Goal of the exercise
Lines below that include the word "green" should each be copied.

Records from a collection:
════════════════
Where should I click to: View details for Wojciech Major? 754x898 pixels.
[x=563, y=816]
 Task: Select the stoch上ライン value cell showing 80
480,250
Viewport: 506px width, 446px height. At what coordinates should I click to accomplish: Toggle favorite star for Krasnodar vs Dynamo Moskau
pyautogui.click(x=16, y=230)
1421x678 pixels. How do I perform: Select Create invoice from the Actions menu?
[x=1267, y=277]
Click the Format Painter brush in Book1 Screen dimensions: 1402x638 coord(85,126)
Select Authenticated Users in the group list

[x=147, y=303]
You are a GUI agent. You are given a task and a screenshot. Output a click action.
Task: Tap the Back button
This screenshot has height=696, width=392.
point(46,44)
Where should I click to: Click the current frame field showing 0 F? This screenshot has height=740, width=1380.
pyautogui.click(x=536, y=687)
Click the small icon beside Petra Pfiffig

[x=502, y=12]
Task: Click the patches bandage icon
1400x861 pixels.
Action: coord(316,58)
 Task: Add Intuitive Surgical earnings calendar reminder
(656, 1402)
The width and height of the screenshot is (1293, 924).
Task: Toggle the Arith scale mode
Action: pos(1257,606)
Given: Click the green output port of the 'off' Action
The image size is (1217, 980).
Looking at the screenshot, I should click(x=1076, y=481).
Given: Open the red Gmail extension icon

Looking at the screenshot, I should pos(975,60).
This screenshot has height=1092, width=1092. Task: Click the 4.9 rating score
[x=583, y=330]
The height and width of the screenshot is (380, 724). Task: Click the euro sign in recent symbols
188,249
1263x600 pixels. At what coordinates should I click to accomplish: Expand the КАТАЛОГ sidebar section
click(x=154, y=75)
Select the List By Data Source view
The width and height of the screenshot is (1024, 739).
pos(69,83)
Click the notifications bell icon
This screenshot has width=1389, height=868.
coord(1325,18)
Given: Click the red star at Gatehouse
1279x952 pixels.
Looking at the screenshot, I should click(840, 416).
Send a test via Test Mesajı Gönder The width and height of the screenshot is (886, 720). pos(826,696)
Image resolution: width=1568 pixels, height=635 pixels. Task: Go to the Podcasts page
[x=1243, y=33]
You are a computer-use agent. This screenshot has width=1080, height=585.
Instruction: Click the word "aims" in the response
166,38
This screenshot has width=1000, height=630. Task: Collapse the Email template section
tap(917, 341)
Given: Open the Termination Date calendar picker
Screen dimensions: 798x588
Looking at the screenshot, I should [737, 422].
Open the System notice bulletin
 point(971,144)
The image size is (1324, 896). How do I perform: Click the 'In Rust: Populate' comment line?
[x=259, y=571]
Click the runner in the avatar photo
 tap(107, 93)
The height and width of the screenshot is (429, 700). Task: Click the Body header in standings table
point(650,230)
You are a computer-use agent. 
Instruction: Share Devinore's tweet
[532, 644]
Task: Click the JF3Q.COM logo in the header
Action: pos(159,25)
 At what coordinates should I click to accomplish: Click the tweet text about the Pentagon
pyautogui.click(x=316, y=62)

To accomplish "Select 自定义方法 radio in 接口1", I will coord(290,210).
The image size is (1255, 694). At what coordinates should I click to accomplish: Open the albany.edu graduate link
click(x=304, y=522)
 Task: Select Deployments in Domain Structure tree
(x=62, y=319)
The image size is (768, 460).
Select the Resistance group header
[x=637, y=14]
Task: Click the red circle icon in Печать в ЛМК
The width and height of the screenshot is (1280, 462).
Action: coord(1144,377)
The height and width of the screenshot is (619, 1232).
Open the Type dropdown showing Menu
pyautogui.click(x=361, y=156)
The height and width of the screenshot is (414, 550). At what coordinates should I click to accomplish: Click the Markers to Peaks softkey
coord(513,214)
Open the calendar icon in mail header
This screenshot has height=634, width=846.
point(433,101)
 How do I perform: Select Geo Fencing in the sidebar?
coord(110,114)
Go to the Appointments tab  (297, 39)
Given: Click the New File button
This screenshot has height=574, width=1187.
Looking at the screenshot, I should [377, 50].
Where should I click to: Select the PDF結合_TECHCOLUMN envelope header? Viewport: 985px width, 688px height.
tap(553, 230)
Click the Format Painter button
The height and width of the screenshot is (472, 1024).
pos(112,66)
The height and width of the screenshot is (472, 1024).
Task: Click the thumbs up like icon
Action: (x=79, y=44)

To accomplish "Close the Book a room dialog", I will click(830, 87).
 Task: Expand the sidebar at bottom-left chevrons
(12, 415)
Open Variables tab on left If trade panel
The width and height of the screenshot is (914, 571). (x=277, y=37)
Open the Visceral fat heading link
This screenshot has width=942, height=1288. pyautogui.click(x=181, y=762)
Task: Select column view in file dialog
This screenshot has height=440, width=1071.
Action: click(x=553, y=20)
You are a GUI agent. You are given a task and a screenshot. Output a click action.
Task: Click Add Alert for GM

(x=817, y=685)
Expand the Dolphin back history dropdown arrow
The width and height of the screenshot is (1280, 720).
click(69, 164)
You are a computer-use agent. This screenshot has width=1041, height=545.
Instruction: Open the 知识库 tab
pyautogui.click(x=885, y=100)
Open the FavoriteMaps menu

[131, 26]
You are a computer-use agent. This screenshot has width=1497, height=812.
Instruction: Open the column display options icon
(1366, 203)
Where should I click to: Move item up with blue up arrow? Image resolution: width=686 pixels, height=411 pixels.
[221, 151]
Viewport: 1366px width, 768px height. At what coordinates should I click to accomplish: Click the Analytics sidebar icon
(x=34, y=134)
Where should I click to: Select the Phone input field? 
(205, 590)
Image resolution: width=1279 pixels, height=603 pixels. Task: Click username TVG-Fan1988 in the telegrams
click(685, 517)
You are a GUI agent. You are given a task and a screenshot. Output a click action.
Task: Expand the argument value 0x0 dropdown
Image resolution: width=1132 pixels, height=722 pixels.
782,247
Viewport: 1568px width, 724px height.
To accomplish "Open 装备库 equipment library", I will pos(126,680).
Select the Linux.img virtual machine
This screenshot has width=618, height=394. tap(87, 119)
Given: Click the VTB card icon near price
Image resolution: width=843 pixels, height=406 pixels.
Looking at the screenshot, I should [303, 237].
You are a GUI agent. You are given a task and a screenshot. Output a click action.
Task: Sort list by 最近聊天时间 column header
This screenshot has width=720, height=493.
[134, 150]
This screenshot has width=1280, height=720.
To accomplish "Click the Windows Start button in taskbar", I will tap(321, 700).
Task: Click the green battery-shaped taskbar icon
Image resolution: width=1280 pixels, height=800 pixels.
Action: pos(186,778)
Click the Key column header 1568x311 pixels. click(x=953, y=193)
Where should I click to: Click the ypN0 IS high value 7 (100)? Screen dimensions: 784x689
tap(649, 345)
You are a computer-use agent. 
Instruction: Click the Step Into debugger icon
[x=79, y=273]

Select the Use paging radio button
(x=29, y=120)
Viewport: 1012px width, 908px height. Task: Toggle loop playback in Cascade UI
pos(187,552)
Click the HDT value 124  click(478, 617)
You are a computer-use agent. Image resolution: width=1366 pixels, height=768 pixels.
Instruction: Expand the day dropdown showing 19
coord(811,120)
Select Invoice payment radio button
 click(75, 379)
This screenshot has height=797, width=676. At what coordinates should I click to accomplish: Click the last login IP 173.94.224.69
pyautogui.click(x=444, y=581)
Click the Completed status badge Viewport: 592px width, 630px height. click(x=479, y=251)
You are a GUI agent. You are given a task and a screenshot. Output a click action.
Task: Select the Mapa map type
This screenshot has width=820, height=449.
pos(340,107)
════════════════
Output of the task
Given: Click the green output port of the 'off' Action
Task: Click the green battery-shaped taskbar icon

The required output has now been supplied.